Pixel coordinate grounding data:
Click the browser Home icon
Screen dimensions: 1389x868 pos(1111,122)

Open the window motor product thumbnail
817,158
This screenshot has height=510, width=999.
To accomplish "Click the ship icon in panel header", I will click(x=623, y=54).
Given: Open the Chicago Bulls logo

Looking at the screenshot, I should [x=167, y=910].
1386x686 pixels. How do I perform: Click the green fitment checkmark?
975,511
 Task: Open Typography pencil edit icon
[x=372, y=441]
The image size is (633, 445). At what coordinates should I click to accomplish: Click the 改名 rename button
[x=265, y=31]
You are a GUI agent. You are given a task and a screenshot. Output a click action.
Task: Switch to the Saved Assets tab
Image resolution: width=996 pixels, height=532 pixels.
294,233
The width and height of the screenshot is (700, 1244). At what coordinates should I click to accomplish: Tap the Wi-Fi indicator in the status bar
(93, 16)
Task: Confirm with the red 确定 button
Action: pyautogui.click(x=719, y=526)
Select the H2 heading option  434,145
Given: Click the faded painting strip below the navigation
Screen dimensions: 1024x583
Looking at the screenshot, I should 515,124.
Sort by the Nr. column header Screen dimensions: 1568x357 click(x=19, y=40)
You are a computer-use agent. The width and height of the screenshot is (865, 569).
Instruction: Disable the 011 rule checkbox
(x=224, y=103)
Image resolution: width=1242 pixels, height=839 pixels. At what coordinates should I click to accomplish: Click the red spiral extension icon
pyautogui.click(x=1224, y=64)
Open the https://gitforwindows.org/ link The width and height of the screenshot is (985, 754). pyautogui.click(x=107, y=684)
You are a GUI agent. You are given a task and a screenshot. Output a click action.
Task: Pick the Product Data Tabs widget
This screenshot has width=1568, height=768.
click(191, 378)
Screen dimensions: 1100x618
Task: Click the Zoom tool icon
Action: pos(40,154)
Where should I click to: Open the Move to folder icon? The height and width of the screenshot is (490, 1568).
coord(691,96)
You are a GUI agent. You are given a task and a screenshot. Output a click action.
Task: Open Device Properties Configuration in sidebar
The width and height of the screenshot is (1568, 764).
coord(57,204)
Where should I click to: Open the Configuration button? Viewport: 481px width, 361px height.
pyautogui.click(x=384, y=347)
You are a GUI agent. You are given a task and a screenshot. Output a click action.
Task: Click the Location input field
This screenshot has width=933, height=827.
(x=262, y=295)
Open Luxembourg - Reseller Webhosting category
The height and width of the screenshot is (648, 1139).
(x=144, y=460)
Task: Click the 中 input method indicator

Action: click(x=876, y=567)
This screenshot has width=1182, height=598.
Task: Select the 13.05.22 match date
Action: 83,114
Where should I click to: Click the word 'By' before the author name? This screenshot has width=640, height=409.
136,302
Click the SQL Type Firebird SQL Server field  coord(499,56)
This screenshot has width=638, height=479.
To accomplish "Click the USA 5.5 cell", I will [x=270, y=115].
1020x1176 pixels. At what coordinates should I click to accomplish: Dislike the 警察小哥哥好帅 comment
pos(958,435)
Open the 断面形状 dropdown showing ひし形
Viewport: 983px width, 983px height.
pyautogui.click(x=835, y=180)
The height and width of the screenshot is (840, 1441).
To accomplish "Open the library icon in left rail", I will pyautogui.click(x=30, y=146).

● **Your goal**
Copy all records verbatim.

● **Expected answer**
Click the browser Home icon
Screen dimensions: 1389x868 pos(1111,122)

Open the window motor product thumbnail
817,158
This screenshot has height=510, width=999.
To accomplish "Click the ship icon in panel header", I will click(x=623, y=54).
Given: Open the Chicago Bulls logo

Looking at the screenshot, I should [x=167, y=910].
1386x686 pixels. How do I perform: Click the green fitment checkmark?
975,511
 Task: Open Typography pencil edit icon
[x=372, y=441]
The image size is (633, 445). At what coordinates should I click to accomplish: Click the 改名 rename button
[x=265, y=31]
You are a GUI agent. You are given a task and a screenshot. Output a click action.
Task: Switch to the Saved Assets tab
Image resolution: width=996 pixels, height=532 pixels.
294,233
The width and height of the screenshot is (700, 1244). At what coordinates should I click to accomplish: Tap the Wi-Fi indicator in the status bar
(93, 16)
Task: Confirm with the red 确定 button
Action: pyautogui.click(x=719, y=526)
Select the H2 heading option  434,145
Given: Click the faded painting strip below the navigation
Screen dimensions: 1024x583
Looking at the screenshot, I should 515,124.
Sort by the Nr. column header Screen dimensions: 1568x357 click(x=19, y=40)
You are a computer-use agent. The width and height of the screenshot is (865, 569).
Instruction: Disable the 011 rule checkbox
(x=224, y=103)
Image resolution: width=1242 pixels, height=839 pixels. At what coordinates should I click to accomplish: Click the red spiral extension icon
pyautogui.click(x=1224, y=64)
Open the https://gitforwindows.org/ link The width and height of the screenshot is (985, 754). pyautogui.click(x=107, y=684)
You are a GUI agent. You are given a task and a screenshot. Output a click action.
Task: Pick the Product Data Tabs widget
This screenshot has width=1568, height=768.
click(191, 378)
Screen dimensions: 1100x618
Task: Click the Zoom tool icon
Action: pos(40,154)
Where should I click to: Open the Move to folder icon? The height and width of the screenshot is (490, 1568).
coord(691,96)
You are a GUI agent. You are given a task and a screenshot. Output a click action.
Task: Open Device Properties Configuration in sidebar
The width and height of the screenshot is (1568, 764).
coord(57,204)
Where should I click to: Open the Configuration button? Viewport: 481px width, 361px height.
pyautogui.click(x=384, y=347)
You are a GUI agent. You are given a task and a screenshot. Output a click action.
Task: Click the Location input field
This screenshot has width=933, height=827.
(x=262, y=295)
Open Luxembourg - Reseller Webhosting category
The height and width of the screenshot is (648, 1139).
(x=144, y=460)
Task: Click the 中 input method indicator

Action: click(x=876, y=567)
This screenshot has width=1182, height=598.
Task: Select the 13.05.22 match date
Action: 83,114
Where should I click to: Click the word 'By' before the author name? This screenshot has width=640, height=409.
136,302
Click the SQL Type Firebird SQL Server field  coord(499,56)
This screenshot has width=638, height=479.
To accomplish "Click the USA 5.5 cell", I will [x=270, y=115].
1020x1176 pixels. At what coordinates should I click to accomplish: Dislike the 警察小哥哥好帅 comment
pos(958,435)
Open the 断面形状 dropdown showing ひし形
Viewport: 983px width, 983px height.
pyautogui.click(x=835, y=180)
The height and width of the screenshot is (840, 1441).
To accomplish "Open the library icon in left rail", I will pyautogui.click(x=30, y=146).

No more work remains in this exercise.